In a recently issued decision, Samsung Electronics Co v Apple, the US Supreme Court (the Court) reversed a judgment by the US Court of Appeals for the Federal Circuit (the Federal Circuit), finding that a damages award for design patent infringement may be limited to revenues attributable to a component of an “article of manufacture” and not the entire article itself.

Samsung appealed the Federal Circuit decision awarding nearly $400 million in damages under 35 USC § 289 to Apple for the infringement by Samsung of three Apple design patents. Apple’s design patents at issue cover a rectangular front face with rounded edges and a grid of colourful icons on a black screen.

Section 289 gives a plaintiff the right to a defendant’s total profits on an “article of manufacture” found to infringe design patents held by the plaintiff. The Court rejected the Federal Circuit’s categorical conclusion that “article of manufacture” always refers to the end product sold to consumers.

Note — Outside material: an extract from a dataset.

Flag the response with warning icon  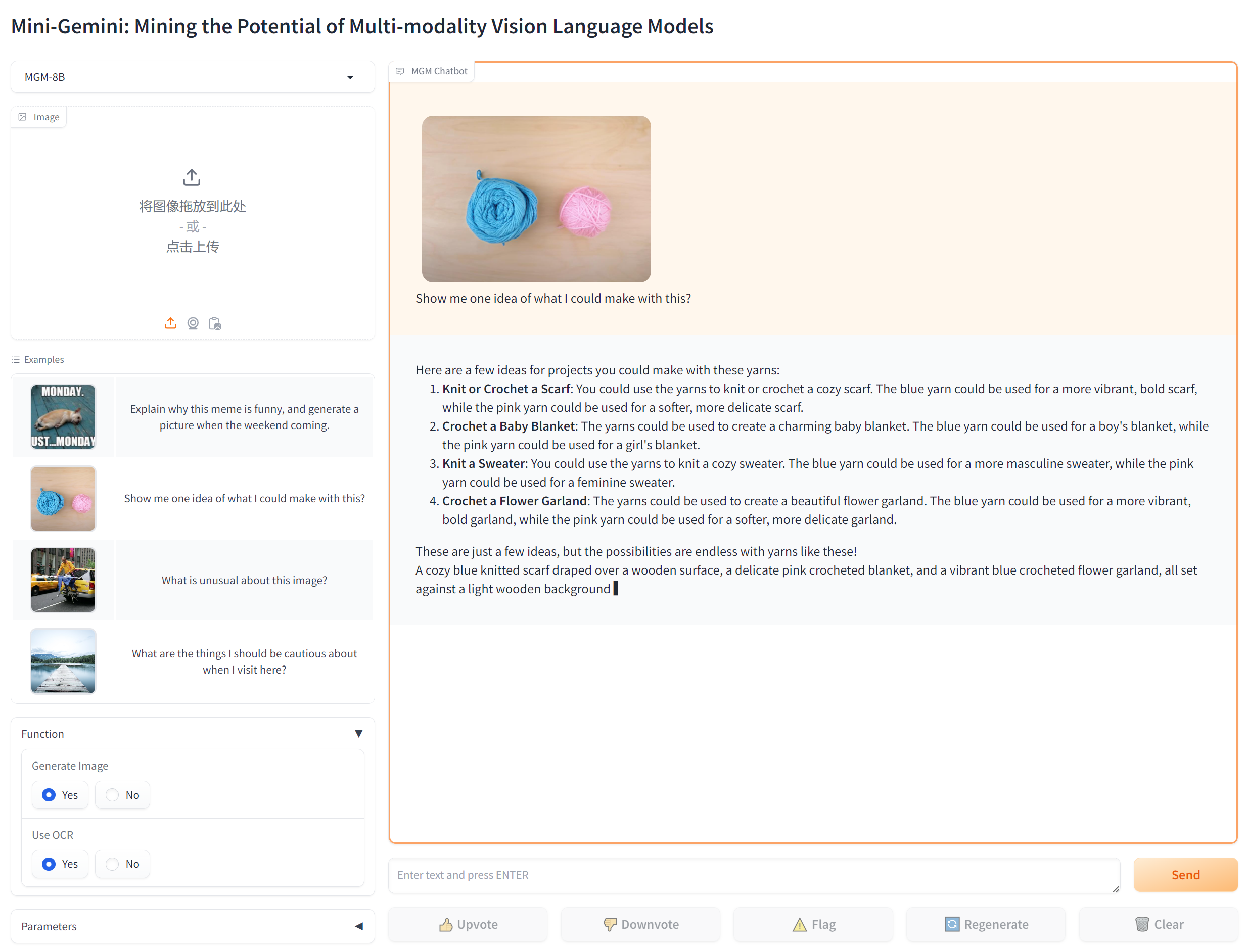[813, 924]
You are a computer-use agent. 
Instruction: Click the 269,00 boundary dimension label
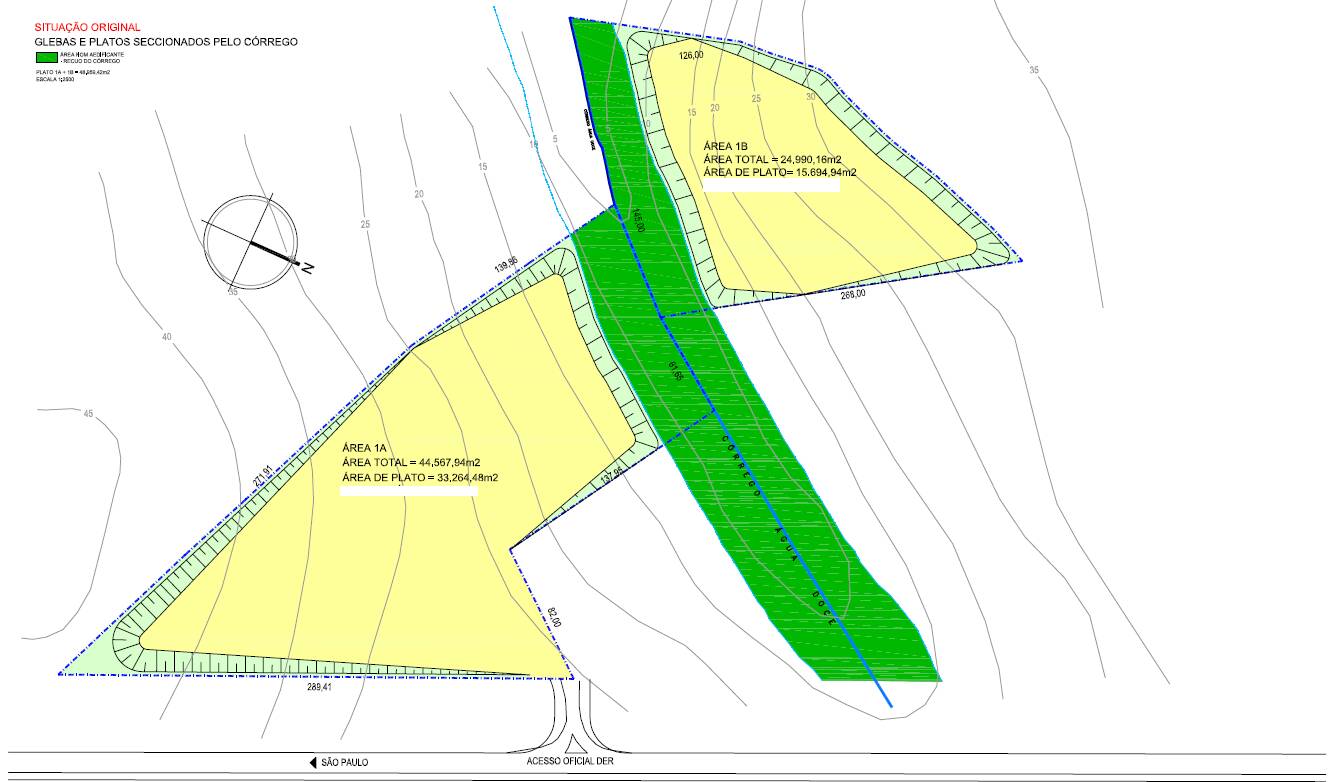(x=853, y=295)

In the Court’s opinion, the term “article of manufacture” is broad enough to encompass a “product sold to a consumer” as well as “a component of that product”, at least in some cases such as designs for multicomponent products. 

However, the Court declined to lay out a test for the first stage of the §289 damages inquiry due to the absence of adequate briefing by the parties and remanded the case back to the Federal Circuit to resolve the remaining issues.